Your goal: Beneath this task are records; print exactly the stretch of them from the line with "Kalenteri (296, 164)" through the line with "Неделя [tab] (764, 125)", both ends included.

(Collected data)

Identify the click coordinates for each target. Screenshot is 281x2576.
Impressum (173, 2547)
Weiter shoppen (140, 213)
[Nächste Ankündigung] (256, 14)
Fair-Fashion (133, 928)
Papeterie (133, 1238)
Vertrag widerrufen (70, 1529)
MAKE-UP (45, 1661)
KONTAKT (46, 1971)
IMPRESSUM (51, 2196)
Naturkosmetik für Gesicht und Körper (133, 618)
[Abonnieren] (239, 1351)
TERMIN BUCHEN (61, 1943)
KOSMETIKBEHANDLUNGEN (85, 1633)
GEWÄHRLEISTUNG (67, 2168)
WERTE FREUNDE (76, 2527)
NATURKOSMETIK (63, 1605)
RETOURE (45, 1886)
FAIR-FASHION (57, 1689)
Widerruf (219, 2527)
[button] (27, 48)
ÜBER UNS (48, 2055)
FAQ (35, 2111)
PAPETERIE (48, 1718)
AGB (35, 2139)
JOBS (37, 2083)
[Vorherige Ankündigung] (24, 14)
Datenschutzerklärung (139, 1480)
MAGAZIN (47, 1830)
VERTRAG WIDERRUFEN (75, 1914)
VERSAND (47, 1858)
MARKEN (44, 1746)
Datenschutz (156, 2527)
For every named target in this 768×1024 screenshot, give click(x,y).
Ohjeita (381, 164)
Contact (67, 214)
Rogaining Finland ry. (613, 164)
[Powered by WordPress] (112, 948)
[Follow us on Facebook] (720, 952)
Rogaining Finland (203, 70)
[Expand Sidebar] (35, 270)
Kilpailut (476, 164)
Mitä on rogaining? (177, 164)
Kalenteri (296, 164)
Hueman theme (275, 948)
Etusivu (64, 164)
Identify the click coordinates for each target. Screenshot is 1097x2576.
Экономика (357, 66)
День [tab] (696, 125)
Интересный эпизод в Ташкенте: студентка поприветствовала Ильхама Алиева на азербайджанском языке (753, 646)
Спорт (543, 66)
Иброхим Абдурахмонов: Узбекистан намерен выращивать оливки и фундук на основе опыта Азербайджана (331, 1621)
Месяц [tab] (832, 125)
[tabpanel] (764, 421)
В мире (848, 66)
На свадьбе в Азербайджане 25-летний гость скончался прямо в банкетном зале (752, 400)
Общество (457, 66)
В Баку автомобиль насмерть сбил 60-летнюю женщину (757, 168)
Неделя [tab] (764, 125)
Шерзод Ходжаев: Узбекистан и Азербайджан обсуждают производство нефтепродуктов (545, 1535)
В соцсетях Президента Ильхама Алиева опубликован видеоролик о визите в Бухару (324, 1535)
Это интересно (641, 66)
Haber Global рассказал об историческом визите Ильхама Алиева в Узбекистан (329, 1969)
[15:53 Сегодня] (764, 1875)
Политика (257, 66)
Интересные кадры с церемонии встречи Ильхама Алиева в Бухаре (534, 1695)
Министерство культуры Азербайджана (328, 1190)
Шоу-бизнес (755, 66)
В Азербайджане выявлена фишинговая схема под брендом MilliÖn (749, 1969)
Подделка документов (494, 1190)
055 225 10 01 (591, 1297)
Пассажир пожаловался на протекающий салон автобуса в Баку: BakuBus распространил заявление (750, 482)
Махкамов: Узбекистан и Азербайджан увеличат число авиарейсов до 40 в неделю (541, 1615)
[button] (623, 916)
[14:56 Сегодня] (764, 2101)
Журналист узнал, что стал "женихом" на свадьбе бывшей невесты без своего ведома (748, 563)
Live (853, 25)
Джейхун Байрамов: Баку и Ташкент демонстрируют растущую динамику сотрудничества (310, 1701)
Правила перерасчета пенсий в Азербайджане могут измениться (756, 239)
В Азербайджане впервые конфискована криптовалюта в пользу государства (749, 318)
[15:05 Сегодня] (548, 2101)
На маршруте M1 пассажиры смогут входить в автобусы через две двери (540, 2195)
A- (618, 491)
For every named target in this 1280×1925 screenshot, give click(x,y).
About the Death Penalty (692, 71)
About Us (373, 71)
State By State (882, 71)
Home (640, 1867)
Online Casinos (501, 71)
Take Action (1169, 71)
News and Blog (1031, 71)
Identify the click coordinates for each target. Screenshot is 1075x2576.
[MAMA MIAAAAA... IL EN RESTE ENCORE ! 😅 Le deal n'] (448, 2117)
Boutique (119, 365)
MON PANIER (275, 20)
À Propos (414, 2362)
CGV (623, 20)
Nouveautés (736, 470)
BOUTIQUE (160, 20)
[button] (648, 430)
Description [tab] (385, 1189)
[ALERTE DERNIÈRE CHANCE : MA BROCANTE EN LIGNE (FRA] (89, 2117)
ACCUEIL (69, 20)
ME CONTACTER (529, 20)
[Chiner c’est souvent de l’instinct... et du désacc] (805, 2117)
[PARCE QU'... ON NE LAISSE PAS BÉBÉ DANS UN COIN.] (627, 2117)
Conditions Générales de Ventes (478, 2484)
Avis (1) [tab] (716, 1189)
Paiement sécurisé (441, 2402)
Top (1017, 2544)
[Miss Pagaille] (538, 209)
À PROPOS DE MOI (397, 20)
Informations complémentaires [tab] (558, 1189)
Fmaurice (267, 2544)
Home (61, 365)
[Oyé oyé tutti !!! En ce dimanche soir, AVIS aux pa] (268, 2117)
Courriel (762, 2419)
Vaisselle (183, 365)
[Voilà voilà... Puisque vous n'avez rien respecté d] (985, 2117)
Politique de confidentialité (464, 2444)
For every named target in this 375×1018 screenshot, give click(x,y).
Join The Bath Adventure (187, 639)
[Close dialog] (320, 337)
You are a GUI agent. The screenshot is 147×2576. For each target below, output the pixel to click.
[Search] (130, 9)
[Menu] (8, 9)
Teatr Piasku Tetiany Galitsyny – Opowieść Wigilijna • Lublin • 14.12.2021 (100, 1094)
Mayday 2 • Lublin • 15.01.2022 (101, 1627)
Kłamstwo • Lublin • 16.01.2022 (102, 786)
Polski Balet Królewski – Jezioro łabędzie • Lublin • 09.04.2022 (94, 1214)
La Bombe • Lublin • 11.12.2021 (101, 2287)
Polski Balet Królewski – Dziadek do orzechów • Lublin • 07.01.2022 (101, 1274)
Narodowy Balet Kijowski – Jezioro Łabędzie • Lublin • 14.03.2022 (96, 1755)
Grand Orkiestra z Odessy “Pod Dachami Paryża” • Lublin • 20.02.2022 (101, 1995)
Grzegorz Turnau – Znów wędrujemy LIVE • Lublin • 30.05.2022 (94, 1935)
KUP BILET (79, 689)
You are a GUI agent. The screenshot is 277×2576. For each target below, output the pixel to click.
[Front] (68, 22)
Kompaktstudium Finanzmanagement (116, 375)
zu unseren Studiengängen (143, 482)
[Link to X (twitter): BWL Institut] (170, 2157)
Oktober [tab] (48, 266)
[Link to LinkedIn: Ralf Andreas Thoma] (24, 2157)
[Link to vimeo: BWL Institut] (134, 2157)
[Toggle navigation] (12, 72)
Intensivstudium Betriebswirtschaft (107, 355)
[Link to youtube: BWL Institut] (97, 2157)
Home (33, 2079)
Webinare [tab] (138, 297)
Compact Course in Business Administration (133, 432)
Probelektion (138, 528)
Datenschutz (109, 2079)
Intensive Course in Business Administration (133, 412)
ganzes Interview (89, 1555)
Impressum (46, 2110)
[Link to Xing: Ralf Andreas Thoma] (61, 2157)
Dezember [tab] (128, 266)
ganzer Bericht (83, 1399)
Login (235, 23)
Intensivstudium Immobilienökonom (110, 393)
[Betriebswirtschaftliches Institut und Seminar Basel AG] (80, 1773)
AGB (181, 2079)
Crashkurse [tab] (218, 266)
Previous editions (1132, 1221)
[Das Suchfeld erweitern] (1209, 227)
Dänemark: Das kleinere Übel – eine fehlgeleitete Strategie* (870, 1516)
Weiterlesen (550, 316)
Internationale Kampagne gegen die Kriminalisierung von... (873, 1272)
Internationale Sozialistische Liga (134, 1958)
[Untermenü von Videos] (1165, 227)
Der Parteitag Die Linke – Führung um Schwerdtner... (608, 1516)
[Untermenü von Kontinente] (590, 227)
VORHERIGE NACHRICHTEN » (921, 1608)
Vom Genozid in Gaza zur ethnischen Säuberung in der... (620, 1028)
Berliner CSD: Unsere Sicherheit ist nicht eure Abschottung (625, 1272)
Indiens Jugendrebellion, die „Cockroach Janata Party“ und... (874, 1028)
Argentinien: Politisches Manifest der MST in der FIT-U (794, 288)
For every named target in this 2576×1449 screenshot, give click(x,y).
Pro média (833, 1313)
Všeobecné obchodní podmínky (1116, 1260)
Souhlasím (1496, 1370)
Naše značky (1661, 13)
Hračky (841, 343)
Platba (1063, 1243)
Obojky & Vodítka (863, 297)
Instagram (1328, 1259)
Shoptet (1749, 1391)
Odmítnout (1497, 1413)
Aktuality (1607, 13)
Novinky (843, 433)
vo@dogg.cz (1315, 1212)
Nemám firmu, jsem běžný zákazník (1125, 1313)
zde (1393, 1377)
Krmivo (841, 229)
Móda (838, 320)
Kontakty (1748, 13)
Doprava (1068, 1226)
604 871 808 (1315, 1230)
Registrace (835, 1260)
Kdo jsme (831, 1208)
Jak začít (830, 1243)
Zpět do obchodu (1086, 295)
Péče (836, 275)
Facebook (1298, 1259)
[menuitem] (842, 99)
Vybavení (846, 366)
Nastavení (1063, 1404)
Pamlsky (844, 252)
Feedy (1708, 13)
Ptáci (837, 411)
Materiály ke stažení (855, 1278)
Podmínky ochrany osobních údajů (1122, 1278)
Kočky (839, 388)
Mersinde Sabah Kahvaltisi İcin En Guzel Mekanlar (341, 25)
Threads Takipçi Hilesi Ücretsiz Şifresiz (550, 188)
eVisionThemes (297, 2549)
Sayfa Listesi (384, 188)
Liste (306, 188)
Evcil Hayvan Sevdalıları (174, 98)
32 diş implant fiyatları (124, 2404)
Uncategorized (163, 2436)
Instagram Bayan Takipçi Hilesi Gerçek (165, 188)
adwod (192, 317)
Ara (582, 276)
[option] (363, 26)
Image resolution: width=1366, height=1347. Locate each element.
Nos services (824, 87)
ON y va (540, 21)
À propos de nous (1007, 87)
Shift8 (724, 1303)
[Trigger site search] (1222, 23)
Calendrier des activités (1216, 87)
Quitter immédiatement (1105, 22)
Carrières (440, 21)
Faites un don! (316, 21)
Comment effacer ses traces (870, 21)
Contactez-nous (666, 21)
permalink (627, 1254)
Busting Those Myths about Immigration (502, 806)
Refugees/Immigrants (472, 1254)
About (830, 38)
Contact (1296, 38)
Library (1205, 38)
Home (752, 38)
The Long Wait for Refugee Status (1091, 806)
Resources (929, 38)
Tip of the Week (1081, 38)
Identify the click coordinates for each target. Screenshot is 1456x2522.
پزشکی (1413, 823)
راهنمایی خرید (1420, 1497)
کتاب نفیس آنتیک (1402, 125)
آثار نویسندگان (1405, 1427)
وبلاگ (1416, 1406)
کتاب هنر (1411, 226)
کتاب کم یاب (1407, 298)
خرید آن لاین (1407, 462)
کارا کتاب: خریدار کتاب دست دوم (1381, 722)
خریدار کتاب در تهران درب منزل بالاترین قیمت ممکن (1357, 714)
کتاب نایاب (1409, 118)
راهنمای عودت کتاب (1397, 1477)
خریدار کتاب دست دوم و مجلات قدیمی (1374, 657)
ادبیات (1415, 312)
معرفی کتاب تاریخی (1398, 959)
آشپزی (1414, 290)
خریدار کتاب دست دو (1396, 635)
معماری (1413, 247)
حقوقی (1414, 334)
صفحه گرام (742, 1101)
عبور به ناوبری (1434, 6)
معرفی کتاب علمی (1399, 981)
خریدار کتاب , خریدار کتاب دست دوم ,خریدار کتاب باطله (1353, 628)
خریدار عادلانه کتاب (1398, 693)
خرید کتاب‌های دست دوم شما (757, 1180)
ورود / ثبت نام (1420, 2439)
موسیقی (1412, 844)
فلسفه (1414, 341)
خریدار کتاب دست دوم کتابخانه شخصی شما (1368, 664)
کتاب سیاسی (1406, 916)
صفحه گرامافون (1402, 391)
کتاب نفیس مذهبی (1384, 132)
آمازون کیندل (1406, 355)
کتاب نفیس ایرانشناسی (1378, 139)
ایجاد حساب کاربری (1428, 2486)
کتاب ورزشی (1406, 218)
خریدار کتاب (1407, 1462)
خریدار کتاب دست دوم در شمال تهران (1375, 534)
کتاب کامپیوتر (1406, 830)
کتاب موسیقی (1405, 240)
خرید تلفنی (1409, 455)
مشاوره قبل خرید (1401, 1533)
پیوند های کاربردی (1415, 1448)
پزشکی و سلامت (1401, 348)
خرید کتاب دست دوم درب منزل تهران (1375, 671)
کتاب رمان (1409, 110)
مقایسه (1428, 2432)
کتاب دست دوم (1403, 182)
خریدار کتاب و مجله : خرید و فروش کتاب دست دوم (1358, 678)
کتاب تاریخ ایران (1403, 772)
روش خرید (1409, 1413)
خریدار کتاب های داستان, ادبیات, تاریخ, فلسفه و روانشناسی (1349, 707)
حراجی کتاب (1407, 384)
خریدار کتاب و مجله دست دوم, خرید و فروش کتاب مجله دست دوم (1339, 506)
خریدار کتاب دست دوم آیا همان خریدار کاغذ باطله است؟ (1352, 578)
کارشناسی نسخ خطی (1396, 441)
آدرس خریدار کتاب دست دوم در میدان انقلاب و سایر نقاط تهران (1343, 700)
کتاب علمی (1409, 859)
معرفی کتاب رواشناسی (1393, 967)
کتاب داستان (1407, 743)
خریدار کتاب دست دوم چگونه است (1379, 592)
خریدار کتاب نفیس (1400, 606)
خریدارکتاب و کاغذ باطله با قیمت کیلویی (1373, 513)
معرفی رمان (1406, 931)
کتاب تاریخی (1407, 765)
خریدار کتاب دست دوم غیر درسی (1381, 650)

Completed exercise:
Kalenteri (296, 164)
Hueman theme (275, 948)
Etusivu (64, 164)
Identify the click coordinates for each target. Screenshot is 1097x2576.
Экономика (357, 66)
День [tab] (696, 125)
Интересный эпизод в Ташкенте: студентка поприветствовала Ильхама Алиева на азербайджанском языке (753, 646)
Спорт (543, 66)
Иброхим Абдурахмонов: Узбекистан намерен выращивать оливки и фундук на основе опыта Азербайджана (331, 1621)
Месяц [tab] (832, 125)
[tabpanel] (764, 421)
В мире (848, 66)
На свадьбе в Азербайджане 25-летний гость скончался прямо в банкетном зале (752, 400)
Общество (457, 66)
В Баку автомобиль насмерть сбил 60-летнюю женщину (757, 168)
Неделя [tab] (764, 125)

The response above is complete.